Não é devido à qualidade da escrita – que é desmesurada – que vou citar
Flannery O’Connor, mas por uma motivação lateral à literatura. Quase no início
de O Céu é dos Violentos, diz-se O seu tio ensinara-lhe Contas,
Leitura, Escrita e História, a começar em Adão expulso do Jardim e seguindo por
aí abaixo, passando por todos os presidentes até Herbert Hoover, e avançando
especulativamente até à Segunda Vinda de Cristo e ao Dia do Juízo Final.
Este tio era profeta e talvez devêssemos olhar para os próprios historiadores
como profetas. Fazem profecias sobre o que se passou. O tio profeta não apenas
profetizou acerca do futuro – ou do fim do futuro, para ser mais preciso – como
profetizou sobre o passado, a história de Adão e a expulsão do paraíso.
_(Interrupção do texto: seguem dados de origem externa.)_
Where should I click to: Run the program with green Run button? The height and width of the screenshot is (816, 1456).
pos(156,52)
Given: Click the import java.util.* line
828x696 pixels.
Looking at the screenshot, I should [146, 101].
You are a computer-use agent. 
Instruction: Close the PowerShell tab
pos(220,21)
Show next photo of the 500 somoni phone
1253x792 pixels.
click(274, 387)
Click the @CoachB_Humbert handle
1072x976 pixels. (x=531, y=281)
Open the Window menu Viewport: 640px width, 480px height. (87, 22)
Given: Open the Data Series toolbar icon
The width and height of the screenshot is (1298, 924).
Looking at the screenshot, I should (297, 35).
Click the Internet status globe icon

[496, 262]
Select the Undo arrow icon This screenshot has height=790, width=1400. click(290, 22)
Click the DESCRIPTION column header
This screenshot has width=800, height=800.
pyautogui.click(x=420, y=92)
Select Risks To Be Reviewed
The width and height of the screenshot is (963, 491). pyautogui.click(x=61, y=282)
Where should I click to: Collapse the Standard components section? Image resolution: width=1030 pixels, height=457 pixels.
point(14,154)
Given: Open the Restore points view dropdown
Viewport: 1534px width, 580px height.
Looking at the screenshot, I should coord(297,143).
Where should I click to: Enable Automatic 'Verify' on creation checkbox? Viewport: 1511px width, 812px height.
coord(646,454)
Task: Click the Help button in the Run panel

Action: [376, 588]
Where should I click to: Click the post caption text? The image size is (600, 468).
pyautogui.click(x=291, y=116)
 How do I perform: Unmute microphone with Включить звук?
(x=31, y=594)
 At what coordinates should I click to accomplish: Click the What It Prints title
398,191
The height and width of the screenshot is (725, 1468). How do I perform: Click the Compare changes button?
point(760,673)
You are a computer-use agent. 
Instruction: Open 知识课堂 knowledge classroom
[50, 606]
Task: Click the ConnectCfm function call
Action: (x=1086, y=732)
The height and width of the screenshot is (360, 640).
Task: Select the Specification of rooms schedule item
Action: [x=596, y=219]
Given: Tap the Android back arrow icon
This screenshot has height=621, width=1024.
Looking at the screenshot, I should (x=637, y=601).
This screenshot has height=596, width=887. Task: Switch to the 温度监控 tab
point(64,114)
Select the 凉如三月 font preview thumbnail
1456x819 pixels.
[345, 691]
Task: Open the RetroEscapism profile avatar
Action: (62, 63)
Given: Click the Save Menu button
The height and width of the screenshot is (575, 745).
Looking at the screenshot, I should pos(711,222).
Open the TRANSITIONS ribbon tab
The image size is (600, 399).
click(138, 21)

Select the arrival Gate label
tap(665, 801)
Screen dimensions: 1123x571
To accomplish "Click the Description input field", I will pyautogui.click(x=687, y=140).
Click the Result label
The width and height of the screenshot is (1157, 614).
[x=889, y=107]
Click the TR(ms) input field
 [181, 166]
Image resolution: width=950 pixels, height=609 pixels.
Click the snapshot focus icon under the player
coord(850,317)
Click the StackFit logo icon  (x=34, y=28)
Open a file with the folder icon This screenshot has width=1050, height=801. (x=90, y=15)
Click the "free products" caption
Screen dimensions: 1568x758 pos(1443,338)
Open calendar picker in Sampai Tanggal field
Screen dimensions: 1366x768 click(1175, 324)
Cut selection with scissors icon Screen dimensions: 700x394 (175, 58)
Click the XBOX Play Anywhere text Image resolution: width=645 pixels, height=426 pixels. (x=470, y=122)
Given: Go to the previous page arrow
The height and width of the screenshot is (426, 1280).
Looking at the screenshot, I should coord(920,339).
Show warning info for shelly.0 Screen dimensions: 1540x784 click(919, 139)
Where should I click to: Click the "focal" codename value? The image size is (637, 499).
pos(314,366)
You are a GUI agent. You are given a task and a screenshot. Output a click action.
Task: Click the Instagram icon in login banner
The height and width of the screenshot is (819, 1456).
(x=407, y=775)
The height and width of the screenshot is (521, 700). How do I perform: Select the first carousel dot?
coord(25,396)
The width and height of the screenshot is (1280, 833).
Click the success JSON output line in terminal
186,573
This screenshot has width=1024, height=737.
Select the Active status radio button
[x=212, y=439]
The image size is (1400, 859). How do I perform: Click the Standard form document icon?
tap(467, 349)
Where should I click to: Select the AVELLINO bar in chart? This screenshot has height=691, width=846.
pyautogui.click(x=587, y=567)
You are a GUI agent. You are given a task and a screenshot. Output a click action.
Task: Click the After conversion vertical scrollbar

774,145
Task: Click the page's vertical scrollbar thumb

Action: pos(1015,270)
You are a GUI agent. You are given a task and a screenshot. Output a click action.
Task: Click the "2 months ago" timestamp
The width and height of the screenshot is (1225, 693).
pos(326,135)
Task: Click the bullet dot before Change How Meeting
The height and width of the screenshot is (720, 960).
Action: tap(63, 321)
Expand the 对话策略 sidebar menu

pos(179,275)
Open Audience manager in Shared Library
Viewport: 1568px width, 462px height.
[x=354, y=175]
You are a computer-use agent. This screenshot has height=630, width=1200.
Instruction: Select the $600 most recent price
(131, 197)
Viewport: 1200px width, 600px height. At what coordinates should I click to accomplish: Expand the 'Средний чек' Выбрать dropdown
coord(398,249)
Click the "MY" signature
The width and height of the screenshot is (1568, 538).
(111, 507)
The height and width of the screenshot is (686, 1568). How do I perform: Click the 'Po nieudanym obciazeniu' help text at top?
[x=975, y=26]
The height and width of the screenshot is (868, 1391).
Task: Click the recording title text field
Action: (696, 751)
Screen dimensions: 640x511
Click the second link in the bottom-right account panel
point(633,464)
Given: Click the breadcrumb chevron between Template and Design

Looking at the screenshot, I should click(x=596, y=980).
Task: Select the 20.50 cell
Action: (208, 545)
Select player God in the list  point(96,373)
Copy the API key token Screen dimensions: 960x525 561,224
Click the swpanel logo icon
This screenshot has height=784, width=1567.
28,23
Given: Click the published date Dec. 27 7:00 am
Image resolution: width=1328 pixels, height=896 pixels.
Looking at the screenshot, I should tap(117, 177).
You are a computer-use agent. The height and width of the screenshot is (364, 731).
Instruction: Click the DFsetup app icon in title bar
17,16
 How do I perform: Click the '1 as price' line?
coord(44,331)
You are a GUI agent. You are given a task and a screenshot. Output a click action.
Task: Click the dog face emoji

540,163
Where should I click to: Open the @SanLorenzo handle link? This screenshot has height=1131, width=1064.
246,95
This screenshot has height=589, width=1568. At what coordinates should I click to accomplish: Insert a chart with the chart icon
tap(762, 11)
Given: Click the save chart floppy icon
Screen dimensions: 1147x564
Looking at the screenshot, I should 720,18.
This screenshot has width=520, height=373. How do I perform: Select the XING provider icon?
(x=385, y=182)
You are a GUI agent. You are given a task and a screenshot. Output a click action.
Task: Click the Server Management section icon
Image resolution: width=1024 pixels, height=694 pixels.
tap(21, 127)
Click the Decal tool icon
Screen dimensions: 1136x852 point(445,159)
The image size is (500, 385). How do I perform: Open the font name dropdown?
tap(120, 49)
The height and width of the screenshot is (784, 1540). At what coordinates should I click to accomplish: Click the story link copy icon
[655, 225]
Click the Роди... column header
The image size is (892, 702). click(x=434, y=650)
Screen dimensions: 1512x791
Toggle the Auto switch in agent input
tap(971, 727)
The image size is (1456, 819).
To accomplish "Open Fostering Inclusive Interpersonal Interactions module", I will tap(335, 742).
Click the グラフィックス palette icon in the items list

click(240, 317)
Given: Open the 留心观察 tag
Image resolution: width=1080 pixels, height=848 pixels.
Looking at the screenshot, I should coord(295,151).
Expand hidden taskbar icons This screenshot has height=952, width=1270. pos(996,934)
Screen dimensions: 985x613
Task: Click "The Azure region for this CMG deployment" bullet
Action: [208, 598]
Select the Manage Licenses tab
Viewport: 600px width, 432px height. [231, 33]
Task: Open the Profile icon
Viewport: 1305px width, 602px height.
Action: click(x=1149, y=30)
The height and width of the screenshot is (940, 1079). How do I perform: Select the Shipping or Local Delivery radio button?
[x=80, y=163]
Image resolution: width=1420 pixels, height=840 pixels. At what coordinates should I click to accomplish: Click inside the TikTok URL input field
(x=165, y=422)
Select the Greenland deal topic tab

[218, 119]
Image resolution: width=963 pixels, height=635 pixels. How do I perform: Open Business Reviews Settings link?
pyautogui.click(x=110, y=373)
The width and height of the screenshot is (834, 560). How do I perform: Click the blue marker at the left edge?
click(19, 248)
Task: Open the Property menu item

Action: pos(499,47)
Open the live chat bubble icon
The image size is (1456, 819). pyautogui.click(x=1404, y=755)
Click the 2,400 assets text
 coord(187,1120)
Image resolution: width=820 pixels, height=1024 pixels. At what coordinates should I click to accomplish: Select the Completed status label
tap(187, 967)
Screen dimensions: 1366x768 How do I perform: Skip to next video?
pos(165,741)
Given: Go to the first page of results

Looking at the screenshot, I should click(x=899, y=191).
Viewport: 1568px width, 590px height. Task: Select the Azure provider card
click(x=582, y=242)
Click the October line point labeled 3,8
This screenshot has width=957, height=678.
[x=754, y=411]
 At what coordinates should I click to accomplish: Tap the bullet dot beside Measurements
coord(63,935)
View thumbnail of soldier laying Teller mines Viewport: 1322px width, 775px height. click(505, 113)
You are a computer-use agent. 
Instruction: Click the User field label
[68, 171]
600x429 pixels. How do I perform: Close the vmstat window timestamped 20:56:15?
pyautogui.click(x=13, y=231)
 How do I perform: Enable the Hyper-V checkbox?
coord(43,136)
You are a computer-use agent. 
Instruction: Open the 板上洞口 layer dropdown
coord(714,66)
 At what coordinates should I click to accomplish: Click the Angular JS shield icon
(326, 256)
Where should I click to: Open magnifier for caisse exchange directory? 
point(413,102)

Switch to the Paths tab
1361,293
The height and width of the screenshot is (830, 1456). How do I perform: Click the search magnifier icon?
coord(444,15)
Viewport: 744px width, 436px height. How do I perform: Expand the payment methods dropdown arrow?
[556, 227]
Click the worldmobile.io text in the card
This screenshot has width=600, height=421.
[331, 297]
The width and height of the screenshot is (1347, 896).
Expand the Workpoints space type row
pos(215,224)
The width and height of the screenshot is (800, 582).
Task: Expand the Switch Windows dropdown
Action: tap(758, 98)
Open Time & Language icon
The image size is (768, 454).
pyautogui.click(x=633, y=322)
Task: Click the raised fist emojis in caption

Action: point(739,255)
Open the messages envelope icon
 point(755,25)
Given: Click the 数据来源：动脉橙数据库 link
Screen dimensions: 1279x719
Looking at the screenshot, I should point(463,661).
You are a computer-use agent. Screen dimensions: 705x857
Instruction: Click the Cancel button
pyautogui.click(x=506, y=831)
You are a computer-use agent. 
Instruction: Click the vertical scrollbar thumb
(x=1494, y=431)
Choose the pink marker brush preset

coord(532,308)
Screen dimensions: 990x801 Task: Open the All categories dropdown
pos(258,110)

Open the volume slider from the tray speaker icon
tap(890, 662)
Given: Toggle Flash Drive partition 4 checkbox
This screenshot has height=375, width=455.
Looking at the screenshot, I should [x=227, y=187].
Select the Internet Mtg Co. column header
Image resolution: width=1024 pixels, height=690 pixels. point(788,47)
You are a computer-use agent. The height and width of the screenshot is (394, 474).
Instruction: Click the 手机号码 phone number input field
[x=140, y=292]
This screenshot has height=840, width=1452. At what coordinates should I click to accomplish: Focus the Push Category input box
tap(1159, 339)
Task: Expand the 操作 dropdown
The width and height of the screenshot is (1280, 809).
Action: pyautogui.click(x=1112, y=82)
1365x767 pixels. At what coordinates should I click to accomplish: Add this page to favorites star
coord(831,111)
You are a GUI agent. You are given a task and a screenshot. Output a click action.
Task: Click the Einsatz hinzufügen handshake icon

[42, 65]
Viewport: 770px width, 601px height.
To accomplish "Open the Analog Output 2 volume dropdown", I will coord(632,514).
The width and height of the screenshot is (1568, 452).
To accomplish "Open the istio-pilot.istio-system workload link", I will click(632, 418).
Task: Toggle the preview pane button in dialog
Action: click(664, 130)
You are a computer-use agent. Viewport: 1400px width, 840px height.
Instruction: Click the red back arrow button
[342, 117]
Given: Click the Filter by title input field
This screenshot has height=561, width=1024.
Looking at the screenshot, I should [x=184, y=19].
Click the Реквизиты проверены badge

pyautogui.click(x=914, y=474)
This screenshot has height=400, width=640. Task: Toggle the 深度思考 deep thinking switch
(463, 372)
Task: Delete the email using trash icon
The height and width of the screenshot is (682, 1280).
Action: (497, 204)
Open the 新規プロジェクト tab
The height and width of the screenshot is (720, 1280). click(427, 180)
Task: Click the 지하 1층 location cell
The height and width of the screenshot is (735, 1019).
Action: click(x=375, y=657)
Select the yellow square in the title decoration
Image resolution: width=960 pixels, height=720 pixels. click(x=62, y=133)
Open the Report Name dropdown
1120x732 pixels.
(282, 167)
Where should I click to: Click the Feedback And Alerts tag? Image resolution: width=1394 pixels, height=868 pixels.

Dir-se-á que os historiadores, não têm no seu bornal metodológico a profecia,
que se atêm aos factos e isso é diferente das especulações sobre o início da
humanidade e o fim da mesma humanidade. Ora, o grande problema é que os factos
são mudos, não dizem nada, não usam língua gestual ou comunicam através de
sinais de fumo ou de maquinetas que usam o código de Morse. Perante a mudez
factual, os historiadores, dissimuladamente, sacam, de um compartimento
escondido no dito bornal, a profecia e, movidos pelo Espírito Santo, põe-se a
profetizar sobre o passado. Isto coloca um problema teológico que me apresto,
para ajuda da humanidade, a resolver. O problema é o seguinte: como entender
que diversos historiadores, perante os mesmos factos mudos e movidos pelo mesmo
Espírito Santo, profetizam coisas diferentes? A explicação é mais simples do
que pode parecer. Os diversos historiadores têm graus diferentes acuidade
auditiva ou, para ser mais claro, diferentes níveis de surdez. O que é dito é o
mesmo a todos, mas cada um ouve o que pode. Este é o meu contributo, sem preço,
para deslindar um tomentoso problema teológico e, também, epistemológico. Sobre
factos mudos, profetizam historiadores surdos.